-- Your tasks --
1 > Translate this sentence from the account of the stroke below into Spanish: "My husband is 60 years old, I am 55."
2 > From the account of the stroke below, extract the stretch from "My husband is" through "is with us!".
3 > Continue the account of the husband's stroke below, starting right after its last sentence.

-- Given text --
***

It was 3:30 in the morning on March 28, 2019 when my life changed forever. It seems selfish to say since it was my husband who had the stroke. I am learning more and more how the interplay between physical health, time, and spirit, determines the quality of one’s life.
My husband is 60 years old, I am 55. We have been living with his idiopathic cardiomyopathy and various joint replacements since he was 47. His health has been a third person in this marriage and the fifth member of our immediate family. It sits up front and center at every family gathering demanding attention and usurping the celebrations of graduations, babies, weddings, and even good weather! I resent it, and still am grateful he is with us!
The day of the stroke I woke to find him laying on the floor moaning with blood all over from hitting his head on the night stand as he slipped to the floor from our bed. I remember thinking immediately that it seemed like a stroke by the way he was not using his arm and unable to talk, yet hoping for a head injury and didn’t want to move him. I ran to get my son who was staying with us and working as a partner in Dave’s chiropractic office. Joe told me quite quickly to call 911, dad was having a stroke.

***

-- Information provided --
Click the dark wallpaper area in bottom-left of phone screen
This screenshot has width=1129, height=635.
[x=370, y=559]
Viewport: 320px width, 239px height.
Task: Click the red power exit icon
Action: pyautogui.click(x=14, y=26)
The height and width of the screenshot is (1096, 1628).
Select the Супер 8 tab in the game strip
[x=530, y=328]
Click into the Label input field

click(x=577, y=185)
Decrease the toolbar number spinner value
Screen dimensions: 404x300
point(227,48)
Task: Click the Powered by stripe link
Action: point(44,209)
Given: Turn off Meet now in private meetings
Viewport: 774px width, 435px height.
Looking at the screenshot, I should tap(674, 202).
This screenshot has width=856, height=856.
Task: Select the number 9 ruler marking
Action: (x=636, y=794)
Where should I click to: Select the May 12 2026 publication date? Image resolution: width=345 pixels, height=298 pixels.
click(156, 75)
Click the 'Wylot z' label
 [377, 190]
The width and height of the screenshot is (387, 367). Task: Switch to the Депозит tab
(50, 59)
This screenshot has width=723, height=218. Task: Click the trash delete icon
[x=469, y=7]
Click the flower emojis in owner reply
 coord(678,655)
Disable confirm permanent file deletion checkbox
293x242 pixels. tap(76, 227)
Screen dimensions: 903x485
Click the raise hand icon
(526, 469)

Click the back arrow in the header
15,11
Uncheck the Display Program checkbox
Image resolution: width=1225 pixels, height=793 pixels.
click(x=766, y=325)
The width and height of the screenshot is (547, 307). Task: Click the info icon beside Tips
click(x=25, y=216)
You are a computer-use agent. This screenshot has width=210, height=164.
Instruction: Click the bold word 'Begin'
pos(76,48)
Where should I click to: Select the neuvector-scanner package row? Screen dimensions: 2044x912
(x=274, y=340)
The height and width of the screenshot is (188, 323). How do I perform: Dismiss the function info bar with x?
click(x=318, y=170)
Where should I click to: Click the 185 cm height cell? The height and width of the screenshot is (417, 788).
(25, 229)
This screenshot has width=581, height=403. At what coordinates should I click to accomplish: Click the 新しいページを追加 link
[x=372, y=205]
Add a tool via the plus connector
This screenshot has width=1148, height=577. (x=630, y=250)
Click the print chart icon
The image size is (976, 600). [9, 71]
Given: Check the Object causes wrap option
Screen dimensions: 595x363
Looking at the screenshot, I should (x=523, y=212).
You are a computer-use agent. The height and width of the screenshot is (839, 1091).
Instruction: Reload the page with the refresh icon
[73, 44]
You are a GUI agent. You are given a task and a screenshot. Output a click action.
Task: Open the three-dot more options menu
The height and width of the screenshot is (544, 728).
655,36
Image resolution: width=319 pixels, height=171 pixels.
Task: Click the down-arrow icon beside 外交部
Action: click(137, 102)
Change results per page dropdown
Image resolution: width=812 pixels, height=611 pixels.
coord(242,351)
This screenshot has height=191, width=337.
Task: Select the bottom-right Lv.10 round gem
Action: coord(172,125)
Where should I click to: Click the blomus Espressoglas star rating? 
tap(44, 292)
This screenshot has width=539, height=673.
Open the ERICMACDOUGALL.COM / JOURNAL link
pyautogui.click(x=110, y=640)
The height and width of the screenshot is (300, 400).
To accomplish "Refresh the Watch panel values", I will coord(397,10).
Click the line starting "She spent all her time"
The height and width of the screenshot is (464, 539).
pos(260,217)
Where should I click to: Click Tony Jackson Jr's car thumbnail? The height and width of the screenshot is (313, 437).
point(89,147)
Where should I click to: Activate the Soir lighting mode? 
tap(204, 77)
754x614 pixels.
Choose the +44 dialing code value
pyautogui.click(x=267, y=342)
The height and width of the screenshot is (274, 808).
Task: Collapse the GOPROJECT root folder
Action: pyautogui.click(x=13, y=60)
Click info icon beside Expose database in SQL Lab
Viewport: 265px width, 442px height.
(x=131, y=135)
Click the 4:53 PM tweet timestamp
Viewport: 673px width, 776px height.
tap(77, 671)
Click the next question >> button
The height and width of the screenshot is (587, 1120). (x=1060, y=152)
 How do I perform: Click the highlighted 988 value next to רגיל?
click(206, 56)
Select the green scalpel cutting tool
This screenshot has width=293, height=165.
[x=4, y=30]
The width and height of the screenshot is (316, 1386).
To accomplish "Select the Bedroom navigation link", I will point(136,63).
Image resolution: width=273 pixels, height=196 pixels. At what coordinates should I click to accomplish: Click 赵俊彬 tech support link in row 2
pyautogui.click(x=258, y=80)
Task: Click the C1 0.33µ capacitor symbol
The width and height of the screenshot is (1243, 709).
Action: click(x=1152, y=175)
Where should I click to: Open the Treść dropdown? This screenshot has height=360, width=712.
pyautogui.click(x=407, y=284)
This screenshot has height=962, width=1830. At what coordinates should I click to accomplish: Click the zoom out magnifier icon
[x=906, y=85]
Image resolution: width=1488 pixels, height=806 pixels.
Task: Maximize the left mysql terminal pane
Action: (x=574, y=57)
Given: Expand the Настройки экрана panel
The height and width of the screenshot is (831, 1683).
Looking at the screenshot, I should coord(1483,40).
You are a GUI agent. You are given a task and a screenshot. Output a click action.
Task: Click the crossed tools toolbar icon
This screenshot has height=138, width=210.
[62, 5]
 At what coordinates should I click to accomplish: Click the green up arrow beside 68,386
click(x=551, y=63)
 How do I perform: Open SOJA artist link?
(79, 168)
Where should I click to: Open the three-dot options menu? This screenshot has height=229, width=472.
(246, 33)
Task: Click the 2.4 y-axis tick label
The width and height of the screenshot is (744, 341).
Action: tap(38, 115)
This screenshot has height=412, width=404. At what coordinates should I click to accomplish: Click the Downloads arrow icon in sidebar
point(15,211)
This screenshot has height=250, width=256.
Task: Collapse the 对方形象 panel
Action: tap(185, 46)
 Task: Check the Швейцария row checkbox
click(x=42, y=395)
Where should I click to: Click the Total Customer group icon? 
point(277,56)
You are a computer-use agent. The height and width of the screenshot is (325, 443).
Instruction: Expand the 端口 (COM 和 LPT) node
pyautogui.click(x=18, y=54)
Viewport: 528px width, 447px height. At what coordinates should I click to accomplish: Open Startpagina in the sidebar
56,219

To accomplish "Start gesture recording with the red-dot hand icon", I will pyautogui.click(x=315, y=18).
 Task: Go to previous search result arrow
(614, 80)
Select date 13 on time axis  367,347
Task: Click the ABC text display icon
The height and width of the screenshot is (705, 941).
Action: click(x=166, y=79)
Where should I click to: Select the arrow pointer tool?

***

-- Responses in order --
1 > Mi esposo tiene 60 años, yo tengo 55.

2 >
My husband is 60 years old, I am 55. We have been living with his idiopathic cardiomyopathy and various joint replacements since he was 47. His health has been a third person in this marriage and the fifth member of our immediate family. It sits up front and center at every family gathering demanding attention and usurping the celebrations of graduations, babies, weddings, and even good weather! I resent it, and still am grateful he is with us!

3 >
The paramedics had to take him out of the house in a sheet, swinging like a hammock, while yelling at him to keep his legs still so he didn’t fall out. I recall asking them to be nice, to please not yell at him, while my son tried to reassure me. I vaguely remember getting dressed, riding in the ambulance, the doctor at the local hospital confirming a blood clot in the brain, and the subsequent ride to Grand Rapids (one hour away) for a specialist to perform a thrombectomy since it had been too many hours for the clot busting TPA.
The results of the stroke were immediate, left side paralysis. The clot had lodged in the right frontal lobe spreading into the parietal area which thankfully spared his language and speech. As a health care provider, a chiropractor, Dave had intimate knowledge of the nerves and muscles and the need to move and restore functioning as quickly as possible. This first day was critical in several days and the one-to-one care from the nurses contained neurological testing every 15 minutes. It was this intense care that caught the second stroke later that evening.
Having lodged in the same general area, but further into the smaller vessels, this event took back what little gains he had made in his arm and leg during the day. We watched helplessly as he struggled to understand. We were pulled into the hall to have a conversation about the need to give a blood thinner while still working to complete another procedure to remove this clot. A third clot had been found in the left ventricle of his heart, this was thought to be the original clot that had been throwing small pieces into the veins to travel tragically to the brain.
I vividly recall looking at both of my children, my son on my right, my daughter on my left. I couldn’t quite understand all of what the doctor was explaining as we listened on a cell phone to the attending physician explain what would happen, the risks and benefits. I knew only that no matter the outcome, I couldn’t let my children be responsible for the decision and shoulder the blame if the outcome was poor. The dynamics of parent and child demanding I try to shield and protect them both was uppermost in my mind.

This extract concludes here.